Friday, 30 November 2012

A Fish Tale

Mt. Arunachala from the roof of our house. (Deepam 2012)
There are times when I find myself thinking of how much my life has changed from my days as a suburban soccer mom in Boulder, Colorado. Doing errands around town is not quite the same as simply running to a 'superstore'  like King Soopers or PetsMart to buy some cat food.

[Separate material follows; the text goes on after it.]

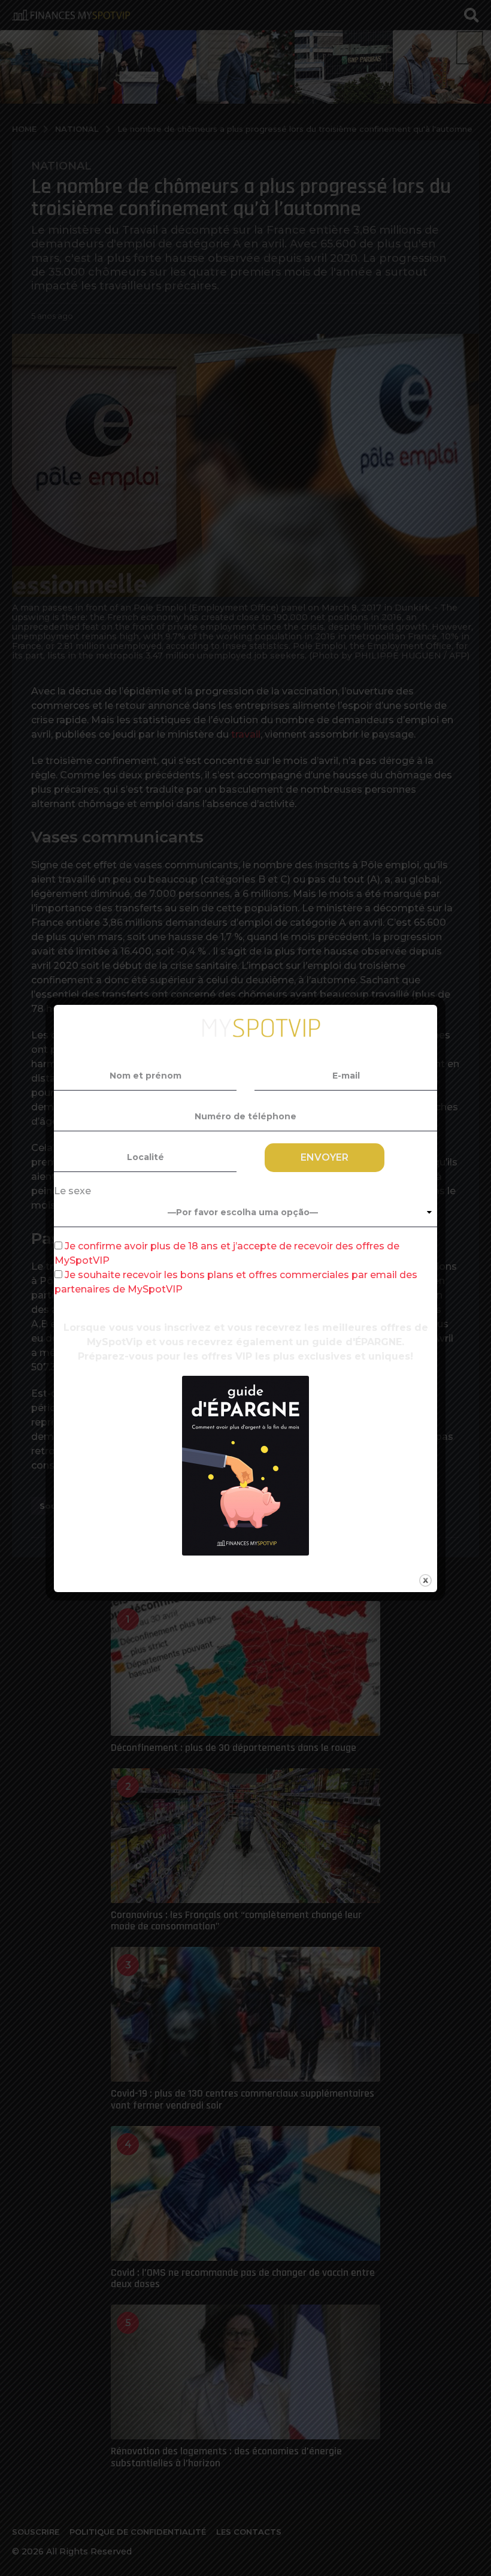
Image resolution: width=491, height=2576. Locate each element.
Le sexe (72, 1191)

It entails hopping on the back of David's moped for a sometimes hair-raising ride through the streets of Tiruvannamalai stopping at various little shops along the way to pick up the items on our shopping list.

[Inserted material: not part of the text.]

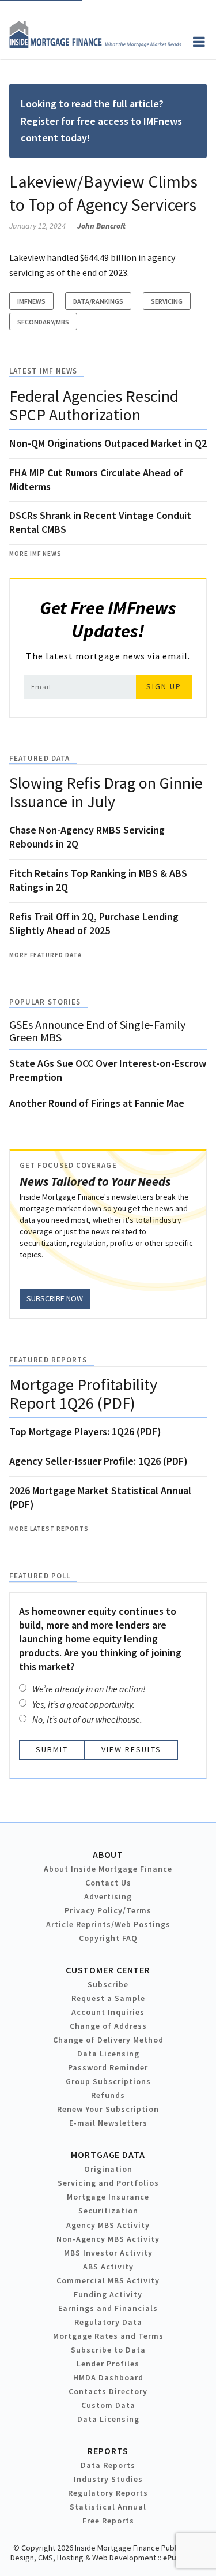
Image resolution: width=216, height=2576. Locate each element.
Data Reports (108, 2465)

Each shop is known for selling a specific type of item; there is the stationary store, the sari store, the bike store, the medical shop for drugs and medicine. I have not seen a 'one stop' shopping place since coming to India, which is a gratifying experience. Walmart has tried to elbow its way into India, but there has been an uproar in India from small scale merchants; hopefully, India will have the good sense to eschew the mega-retailer.

Last night there was a stop at the stationary store to buy computer paper and five new ball point pens.  Indian shops are basically a counter facing the street; you tell the merchant what you need and he scurries behind the counter, disappearing into various aisles piled to the ceiling with items unreachable by the customer. If he emerges with the correct item the first time, one considers that a success. It typically takes a few tries before the exact item is located, wrapped and paid for.



After stopping to get my glasses fixed, we maneuvered our way through the crowded streets to the tropical fish store where we filled two huge plastic bags with goldfish for two of our outdoor ponds. The fish were swimming lazily around a few tired looking tanks, and the owner used a small net to plop them into the clear plastic bags for the trip home. This is where it got interesting. We had several other bags full of fresh veggies, which we hung under the handlebars of the moped as usual. The two large bags of fish were my job to protect on the way home. I usually hold onto David's waist with one hand and grip the moped seat with the other hand. Now I had to use both arms to encircle the two big plastic bags as we darted in and out of traffic on our way home. It must have looked somewhat amusing to see the fish sloshing around on the back of the moped, but you see many interesting things piled onto Indian mopeds so we were lost in the crowd, I'm sure.



As we made our way down the bumpy dirt road towards our house with me gripping the two bags full of fish to my chest, I could see the fire on Mt. Arunachala burning in the distance and felt an instant sense of calm.  Life is much simpler here, not always easy, but so rich in ways that I could have never imagined.